Charles William Ferdinand (German: Karl Wilhelm Ferdinand, Fürst und Herzog von Braunschweig-Wolfenbüttel) (1735 – 1806), Duke of Brunswick-Wolfenbüttel,

Le duc de Brunswick ayant eu connaissance, dans la journée du 12, du mouvement d’une partie de l’armée Le Le Le duc de Brunswick ayant eu connaissance, dans la journée du 12, du mouvement d’une partie de l’armée française sur Naumburg, s’était décidé, d’après l’opinion du conseil de guerre, à marcher lui-même sur ce point avec les troupes de sa gauche pour prévenir l’arrivée des Français, et occuper les défilés de Kösen, par où ils devaient déboucher. Mais cette marche déjà tardive s’était opérée avec beaucoup de lenteur.
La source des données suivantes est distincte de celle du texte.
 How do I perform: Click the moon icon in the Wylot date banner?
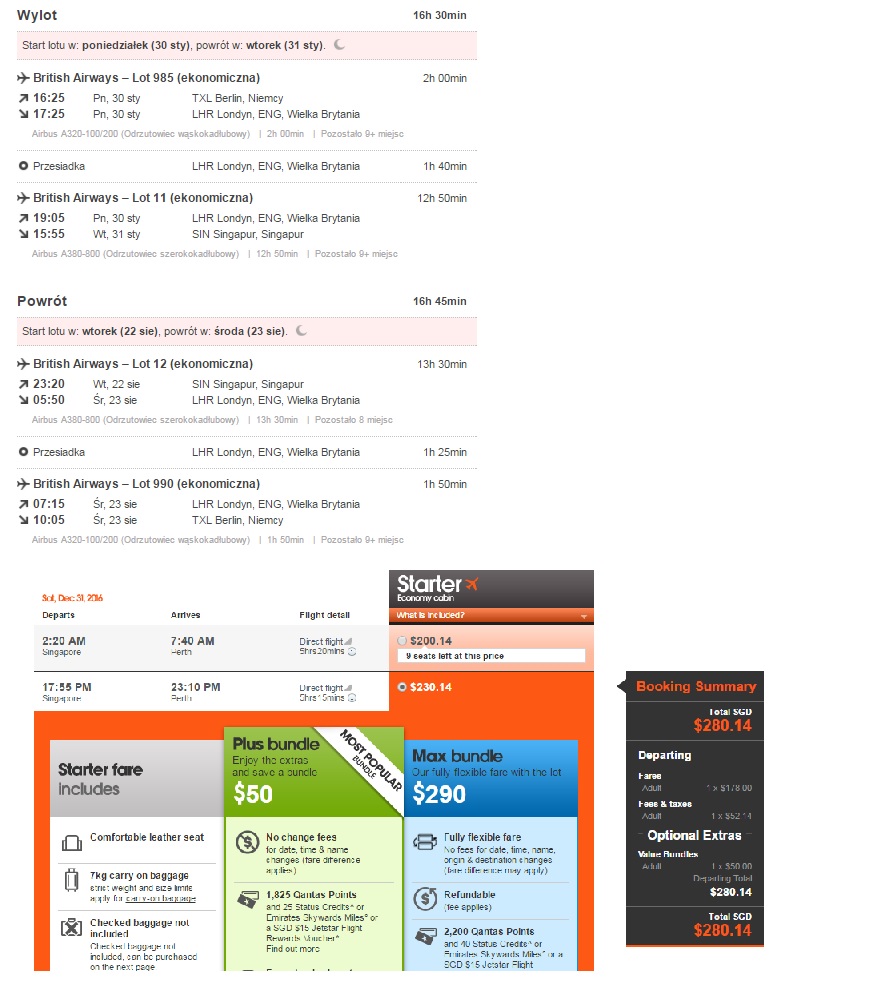tap(339, 45)
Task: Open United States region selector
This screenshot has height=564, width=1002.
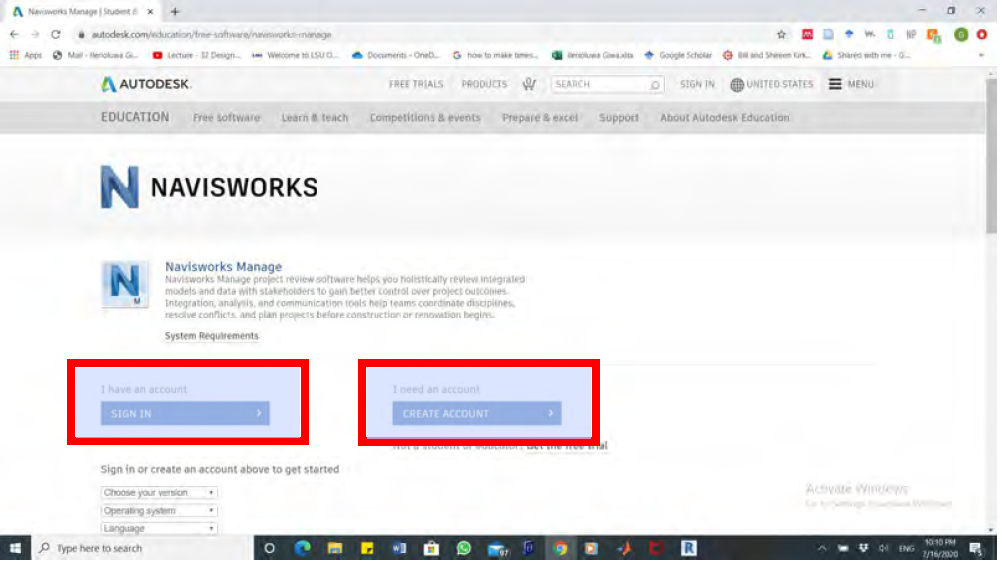Action: [x=771, y=85]
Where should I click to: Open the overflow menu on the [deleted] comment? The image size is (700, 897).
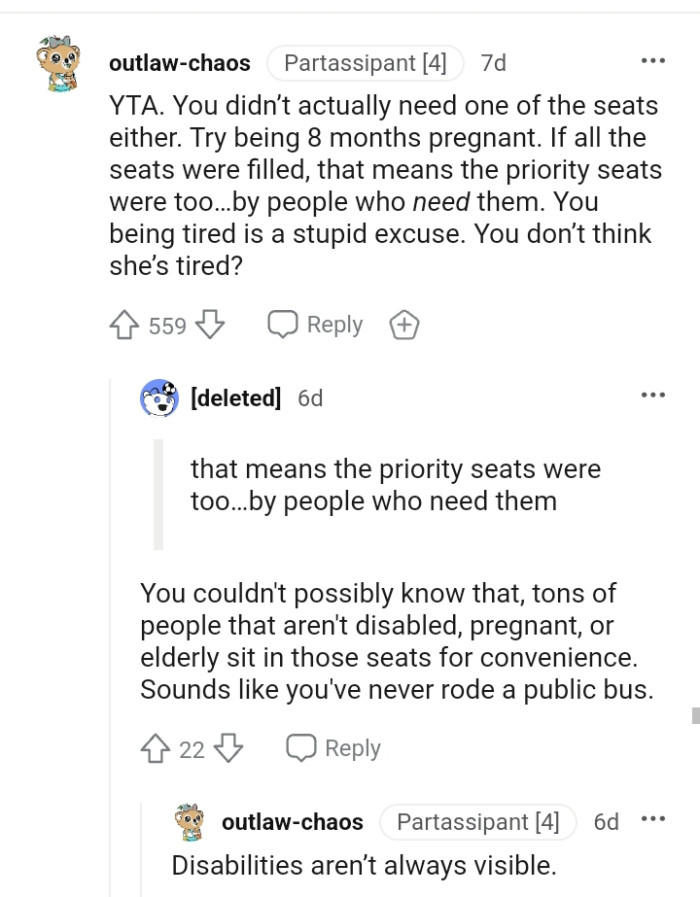(x=653, y=394)
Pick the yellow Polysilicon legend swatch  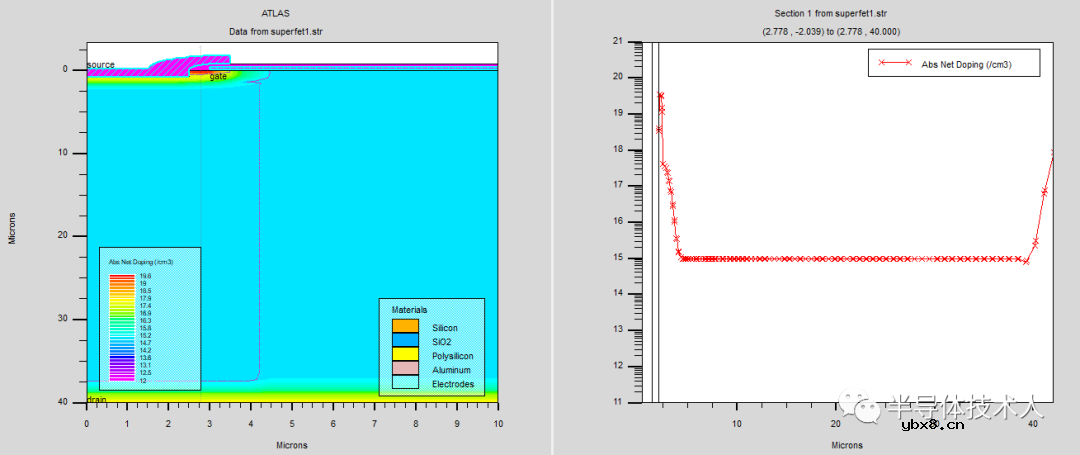[x=405, y=355]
L’avant-garde, commandée par le lieutenant-général Schmettau, s’arrêta le 13 à cinq heures du soir sur les hauteurs d’Auerstaedt, à deux petites lieues des défilés de Kösen, ayant seulement une grand’garde à une lieue plus près dans le village de Hassenhausen. Ce même jour, le grand quartier-général prussien, où se trouvaient le roi et la reine et les principaux ministres, fut établi à Auerstaedt. Deux prisonniers, faits par une des patrouilles du général  Schmettau sur une reconnaissance française, apprirent au général en chef prussien qu’il y avait déjà beaucoup d’infanterie et de la cavalerie en avant et aux environs de Naumburg; mais le vieux duc  de Brunswick, sans tenir compte de cet avis important, resta aussi tranquille dans sa position que s’il n’eût dû rencontrer aucun obstacle dans son mouvement du lendemain.

Les cartes

Le maréchal Davout.

Cependant, le maréchal Davout, après s’être emparé de Naumburg, avait, comme nous l’avons déjà dit, pris position en avant de cette ville, dès la matinée du 13. Il avait fait occuper le pont sur la rivière d’Unstrutt (Un affluent de la Saale, dans laquelle is se jette à Naumburg) au-dessus de Naumburg, en donnant l’ordre de le couper si l’ennemi s’y présentait. Apprenant, par le retour de la reconnaissance à laquelle le général Schmettau avait fait les deux prisonniers dont nous venons de parler plus haut, que l’ennemi faisait un grand mouvement sur Naumburg, le maréchal se hâta d’envoyer un bataillon du vingt-cinquième régiment, faisant partie de la division Gudin , au-dessus de Kösen, avec ordre de s’y défendre jusqu’à la dernière extrémité, et il s’occupa des dispositions à prendre pour soutenir ce bataillon.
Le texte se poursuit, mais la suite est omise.